Ralph Nader may not have billions of dollars to spend on television advertisements, big-moneyed corporate backers throwing their weight behind him or a political party significant enough to get him a spot in the presidential debates, but he's got one thing no other presidential candidate can boast: complete and total domination of every online mailing list I subscribe to.
My favorite San Francisco mailing list for Web developers and other dot-commies erupted a few days ago into a heated debate about whether or not the only thing a vote for Nader would achieve would be to prevent Al Gore from winning. It all started with a forwarded screed, penned by Nader advisor Steve Cobble, titled "Reasons to Vote for Ralph." (The crux of the argument: You can vote for Nader in states where Gore has a clear lead without changing the electoral vote.) Fifty posts later -- plus endless statistics, torrid flames, reminders about the makeup of the Supreme Court and laments about the ozone layer (not to mention one plaintive plea for Libertarian Party candidate Harry Browne, and another for the Natural Law Party) -- it's still unclear whether or not voting for Nader will truly put Texas Gov. George W. Bush in the White House. But there's no doubting that Nader's liberal fans are legion online, and they're employing that useful tool called e-mail to make up for any lack of lawn signs.

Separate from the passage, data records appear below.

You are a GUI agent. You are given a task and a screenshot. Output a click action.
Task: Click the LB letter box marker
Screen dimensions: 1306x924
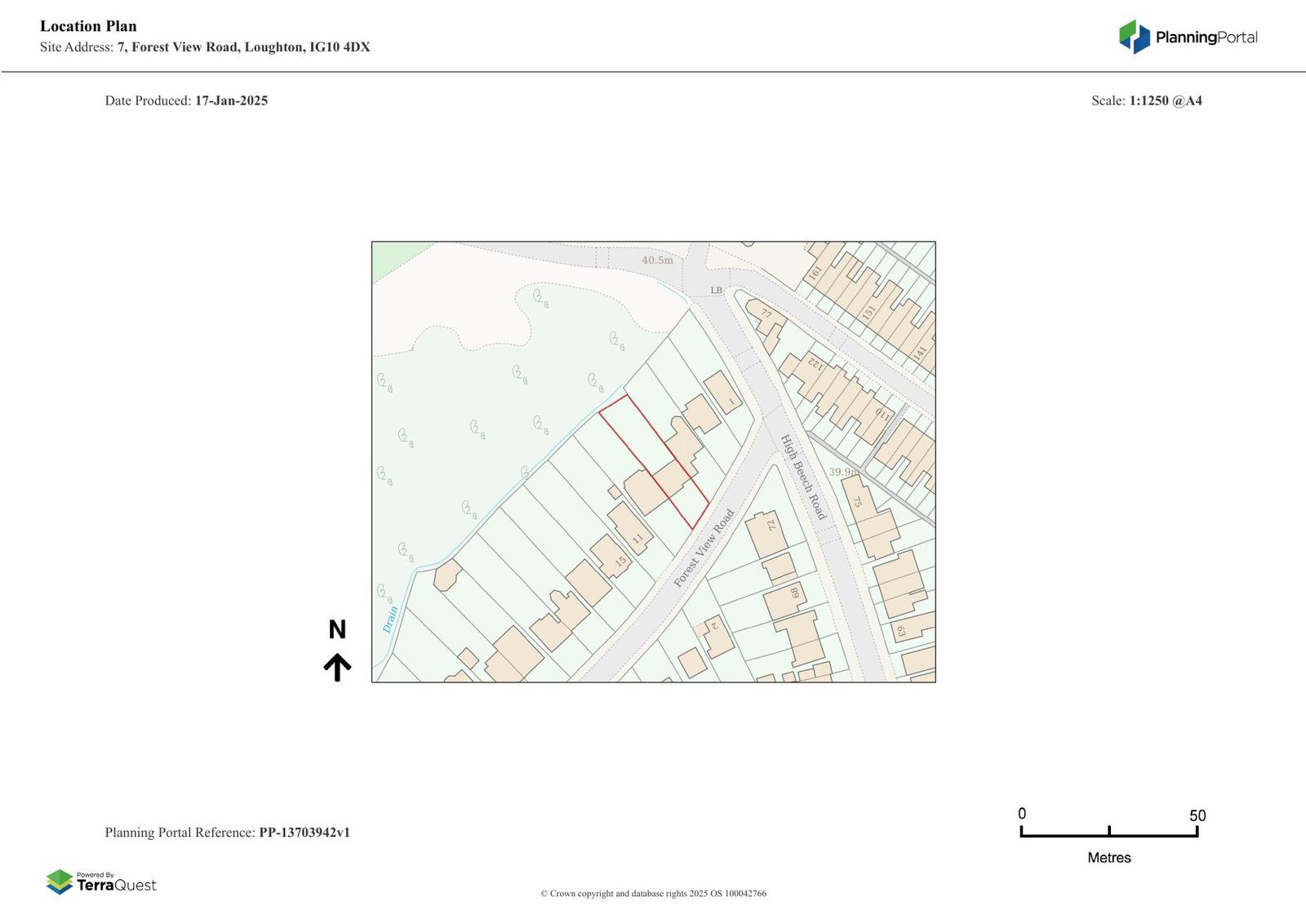point(716,291)
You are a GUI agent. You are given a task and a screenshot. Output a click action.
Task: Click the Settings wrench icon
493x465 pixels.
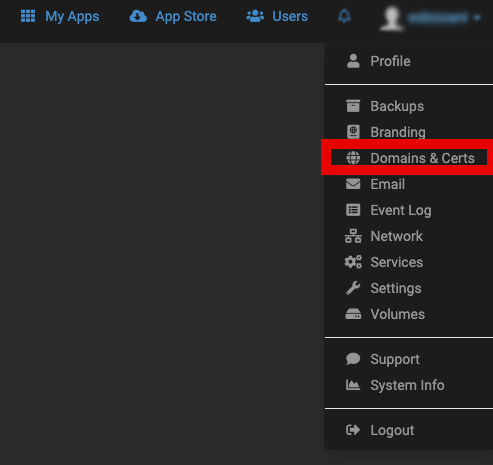click(353, 288)
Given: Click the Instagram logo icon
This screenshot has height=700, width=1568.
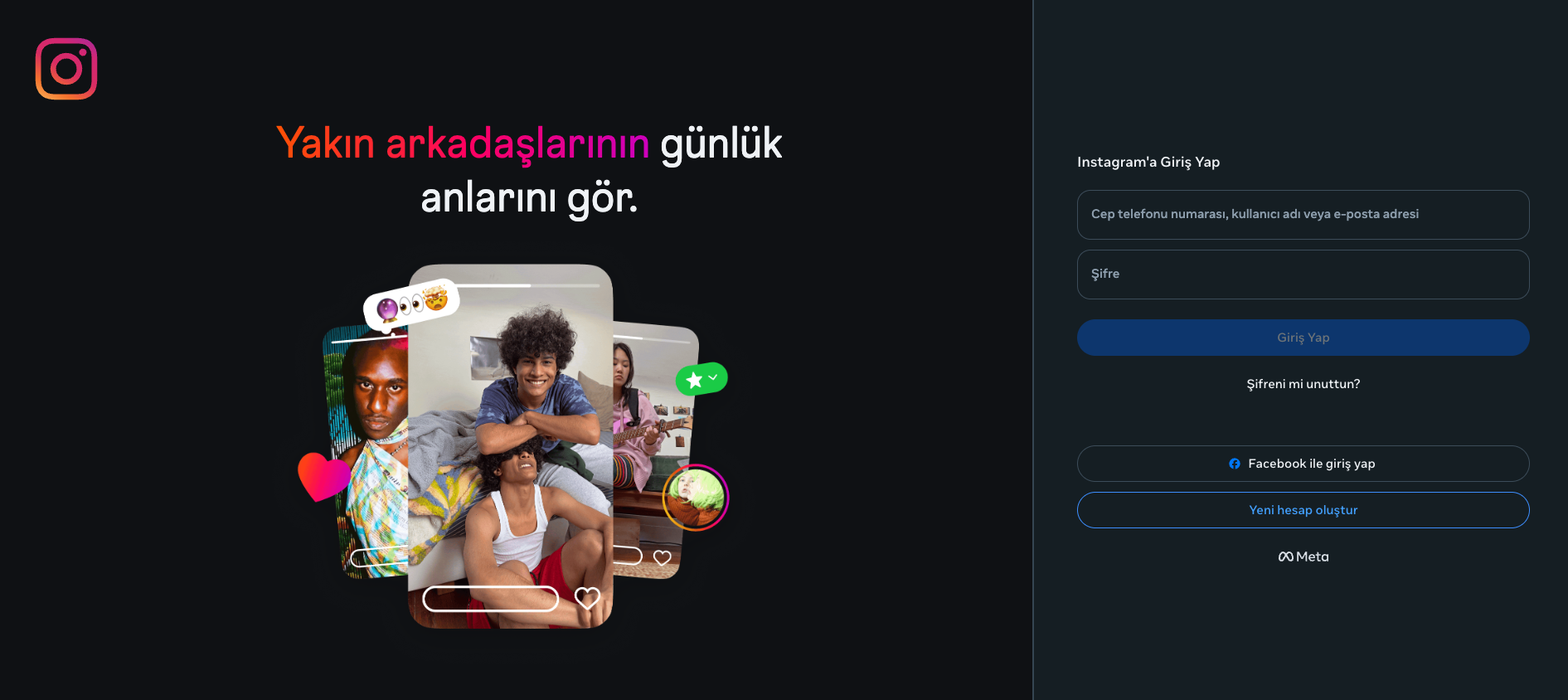Looking at the screenshot, I should pyautogui.click(x=66, y=69).
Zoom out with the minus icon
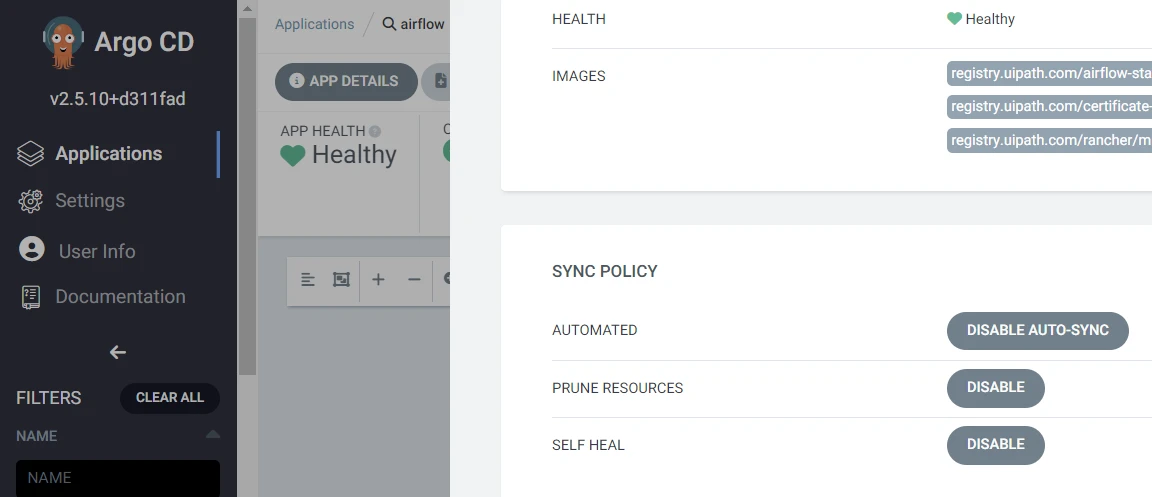Viewport: 1152px width, 497px height. tap(414, 279)
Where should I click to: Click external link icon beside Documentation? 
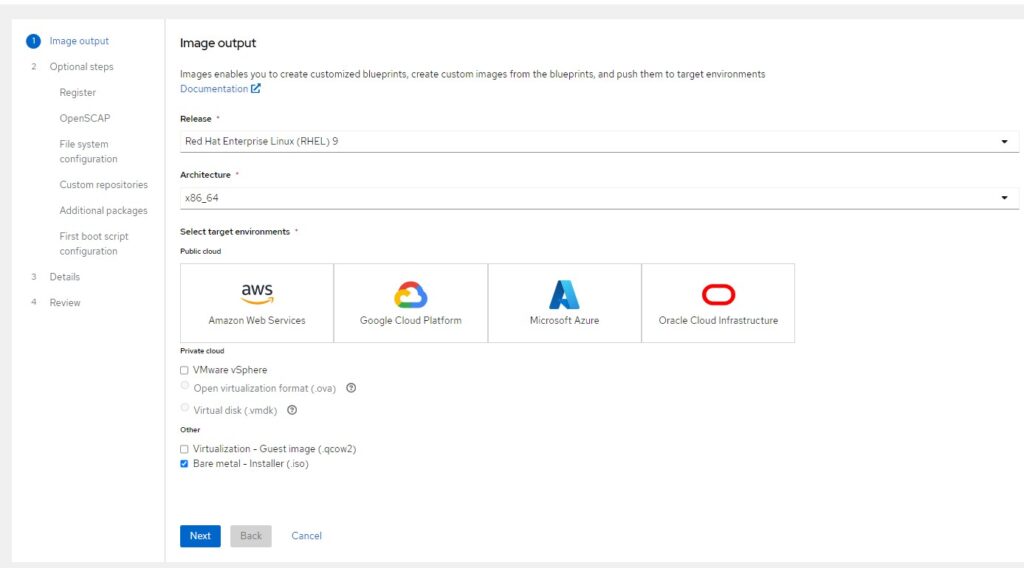tap(256, 88)
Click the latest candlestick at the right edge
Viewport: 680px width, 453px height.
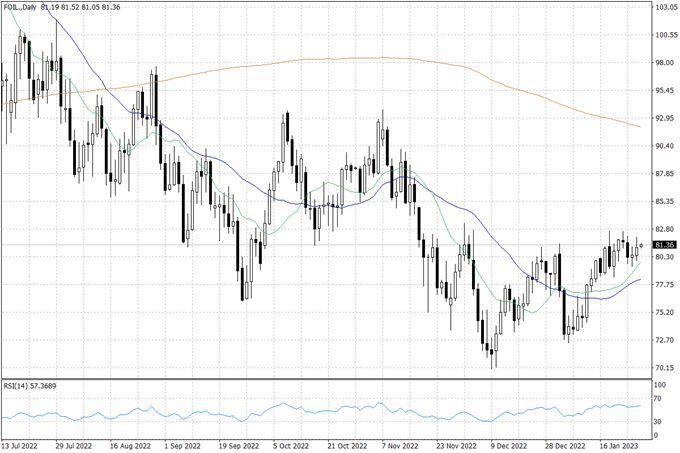click(x=640, y=246)
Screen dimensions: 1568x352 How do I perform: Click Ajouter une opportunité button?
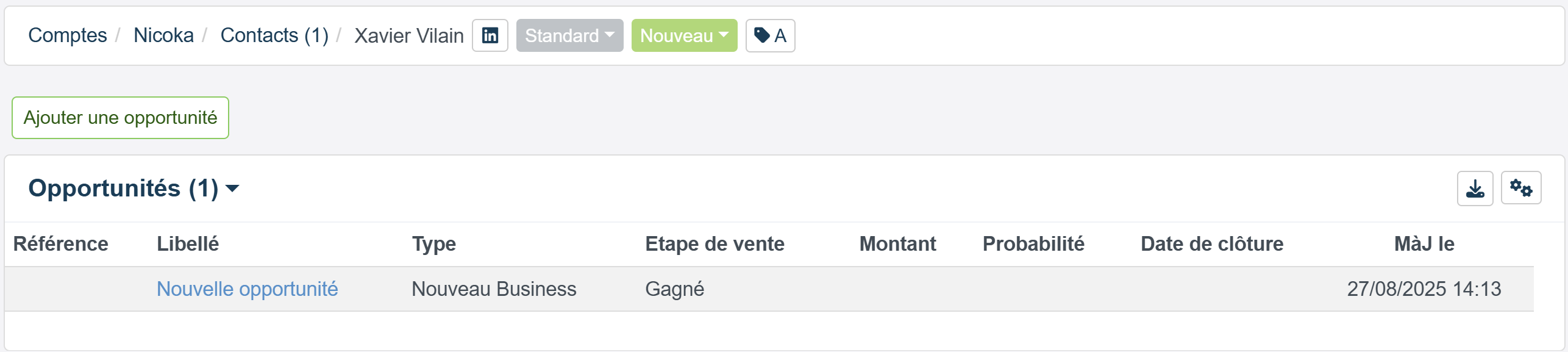pyautogui.click(x=120, y=118)
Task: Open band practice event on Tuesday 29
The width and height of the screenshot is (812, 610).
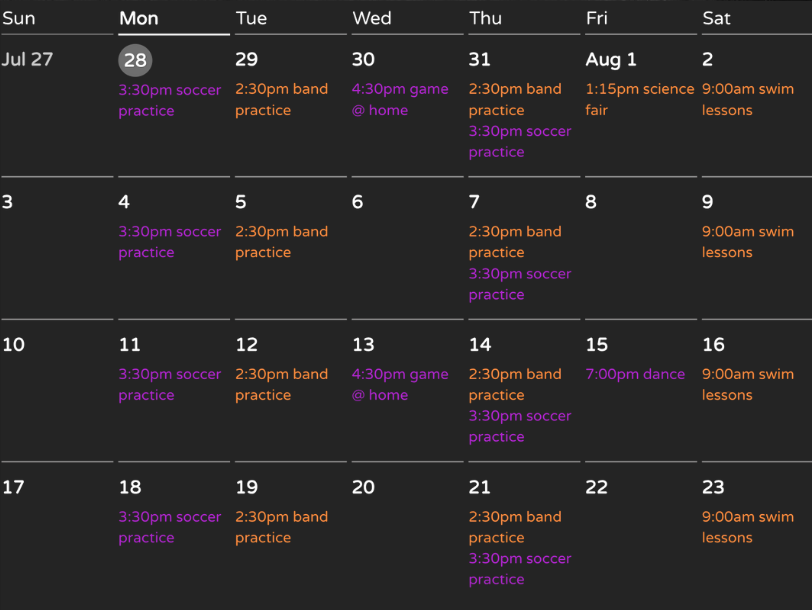Action: pos(281,99)
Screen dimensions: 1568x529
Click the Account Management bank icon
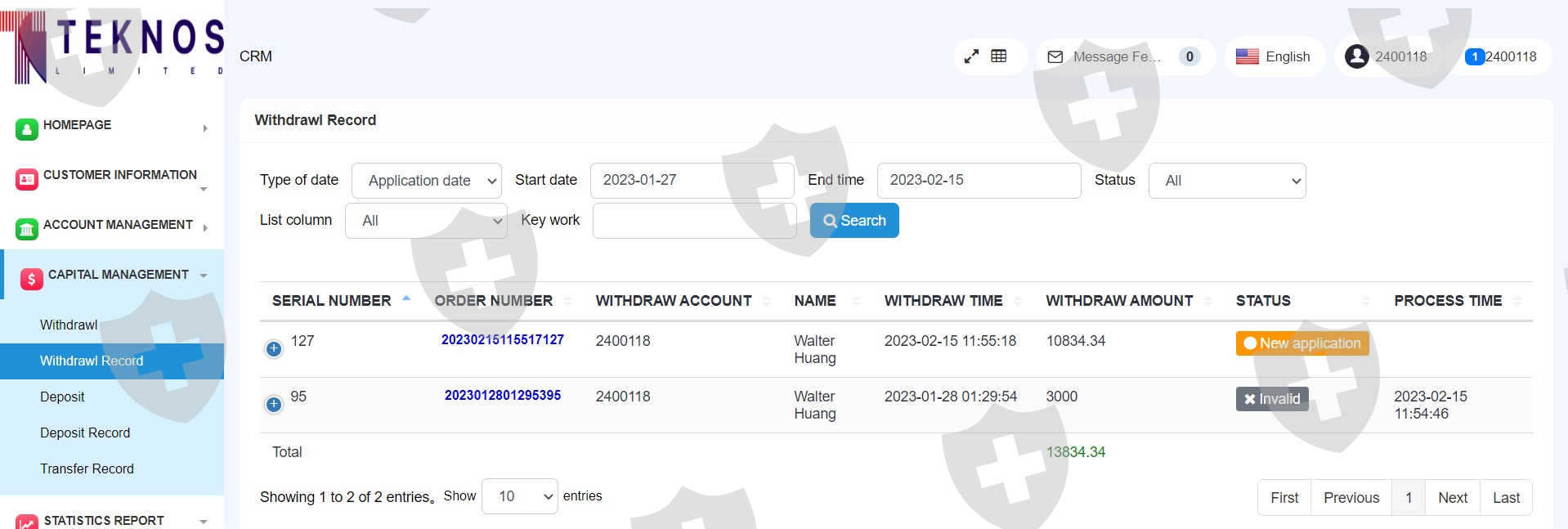point(27,229)
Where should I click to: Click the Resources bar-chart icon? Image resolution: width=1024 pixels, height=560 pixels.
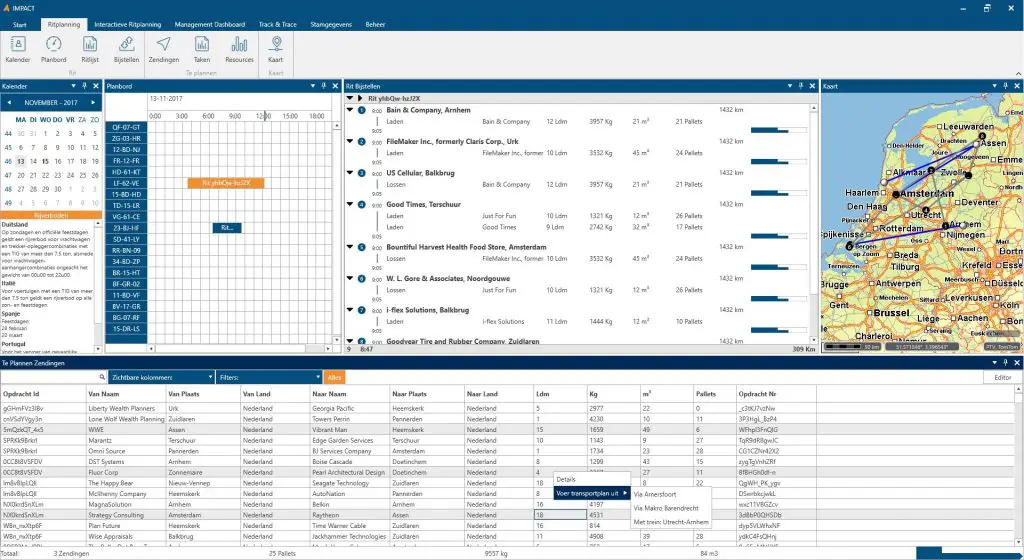(x=239, y=47)
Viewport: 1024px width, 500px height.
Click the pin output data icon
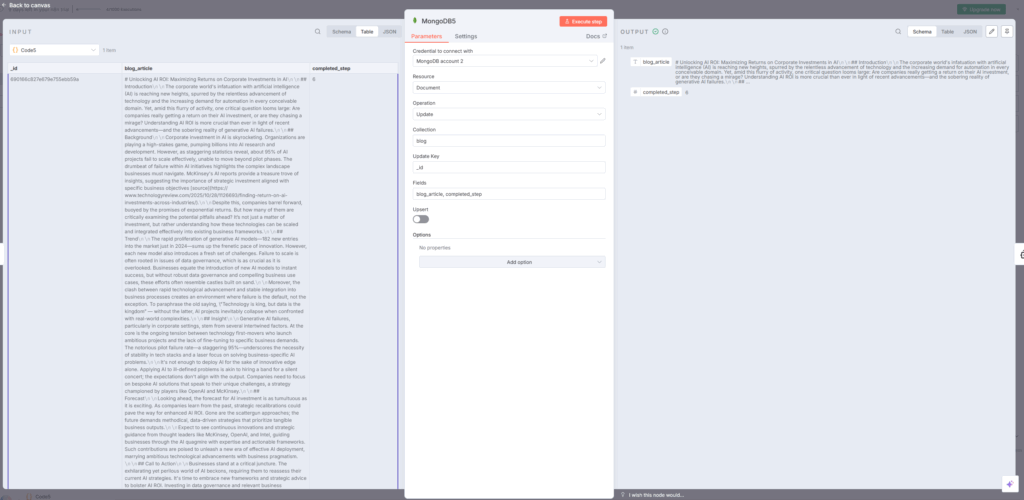tap(1006, 32)
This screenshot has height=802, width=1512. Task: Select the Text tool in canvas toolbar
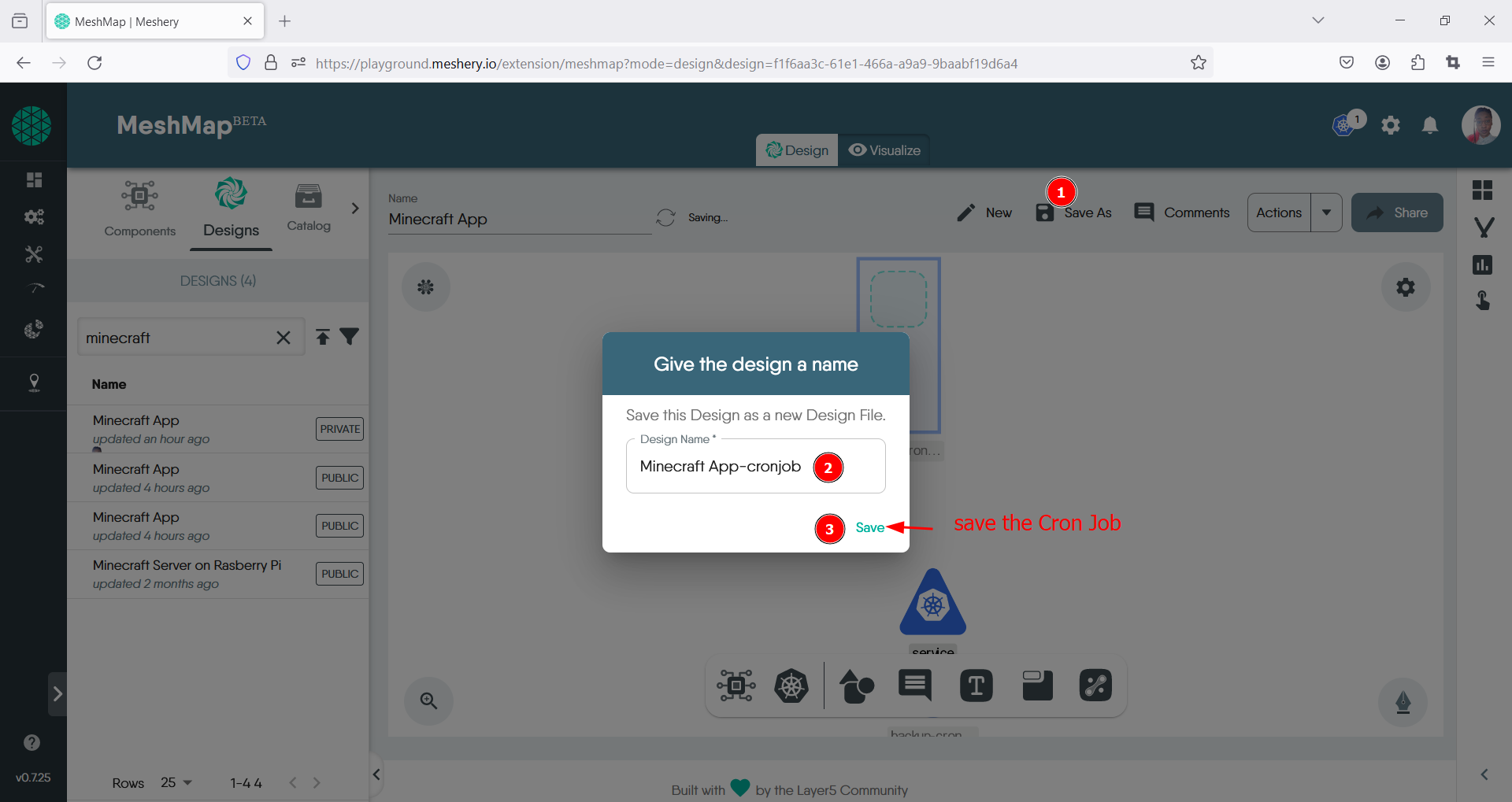[976, 686]
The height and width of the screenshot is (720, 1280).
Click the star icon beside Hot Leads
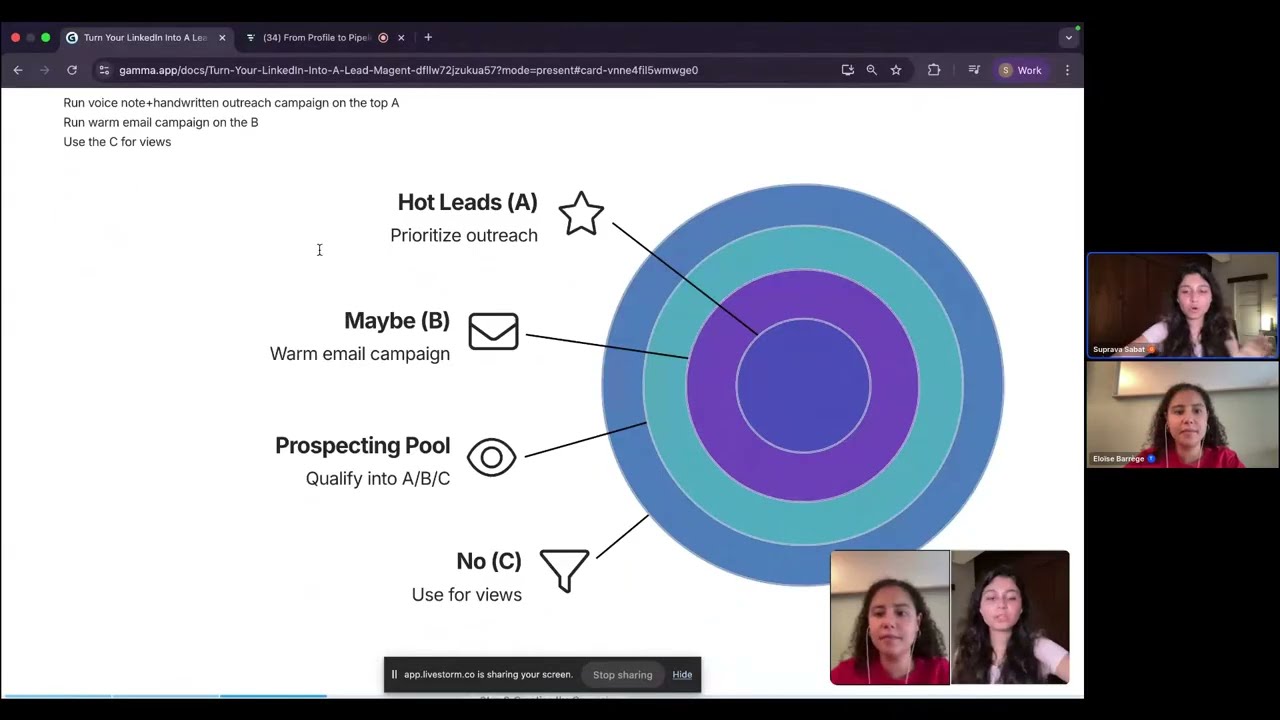(581, 213)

Simultaneously, the mailbox for my other high-traffic mailing list -- Pho, a digital music discussion list populated by over 1,000 label types, programmers and MP3 enthusiasts -- was rapidly filling with an almost identical flame war. Michael Moore's plea to the nonvoters of the nation to vote Nader was passed around with impunity, as was Dan Savage's anti-Nader screed from the Onion. Political junkies raged through the same impassioned diatribes: Is a vote for Nader too risky? Are Naderites sacrificing the next four years to Republicans in order to gain a foothold in the 2004 elections? And does your vote really count, anyway? The similarities between the two debates were so uncanny, I often forgot which post was from which mailing list.
Yes, election time has become a dangerous time to be online. My in-box fills daily with notes from friends who want to make sure that I'm aware of the dangers of certain local San Francisco Bay Area propositions and forwarded political satire. (How many times this week have you seen that "Next Debate" e-mail parodying the televised presidential debates?") I even get spam from politicians in Midwestern states who seem to think that, even though I'm three states away, I might still want to vote for them for county supervisor.
And, of course, there's Nader, Nader, Nader -- he may have a mere 3 to 5 percent of the vote nationwide, but he seems to have supplanted the Libertarians as the alternative political online vote of choice. Only one mailing list I'm on has thus far been immune to the Nader debate; but I'm counting the minutes until it, too, explodes into a vituperative discussion of partisan politics. Personally, I won't be swayed: I decided who I was voting for months ago. But until Nov. 7 comes, it seems, my only political weapon is the delete key.